Measure vertical fusional amplitudes with a vertical prism bar to distinguish a congenital from an acquired palsy.
Ice test, rest test, or less commonly edrophonium chloride test if myasthenia gravis is suspected.
CT scan of head and orbits (axial, coronal, and parasagittal views) for suspected orbital disease.
Blood pressure measurement, fasting blood sugar, and hemoglobin A1c. Immediate ESR, CRP, and platelets if GCA is suspected. See 10.17, Arteritic Ischemic Optic Neuropathy (Giant Cell Arteritis).
An occlusion patch may be placed over one eye or fogging plastic tape can be applied to one lens of patients spectacles to relieve symptomatic double vision. Patching is usually not performed in children <11 years of age because of the risk of amblyopia.
Prisms in spectacles may be prescribed for small, stable hyperdeviations.
Strabismus surgery may be indicated for bothersome double vision in primary or reading position or for a cosmetically significant head tilt. Defer surgery for at least 6 months after onset of the palsy to allow for deviation stabilization or possible spontaneous resolution.
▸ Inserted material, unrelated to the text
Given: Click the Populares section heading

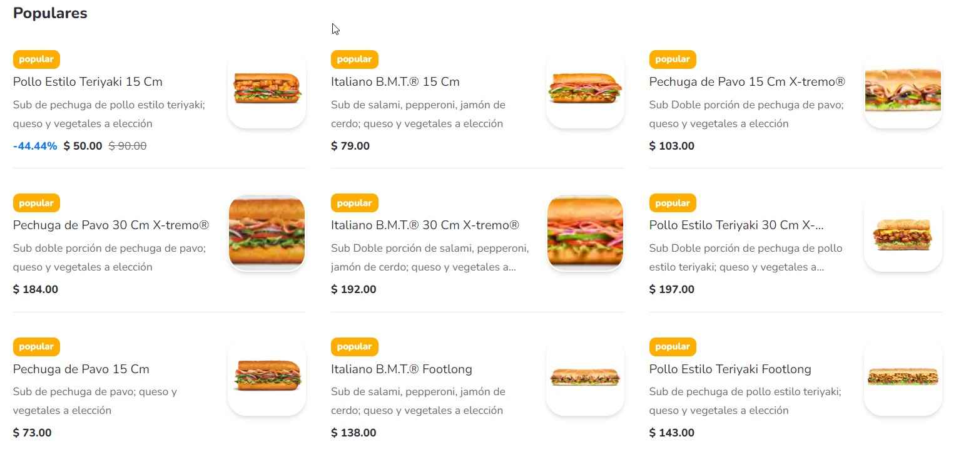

Acquired fourth cranial nerve palsy: As per the underlying disorder. If the workup is negative, the lesion is presumed vascular or idiopathic and the patient is reexamined in 1 to 3 months. If the palsy does not resolve in 3 months or if an additional neurologic abnormality develops, appropriate imaging studies of the brain are indicated. Patients are instructed to return immediately for any changes (e.g., ptosis, worsening diplopia, sensory abnormality, pupil abnormality).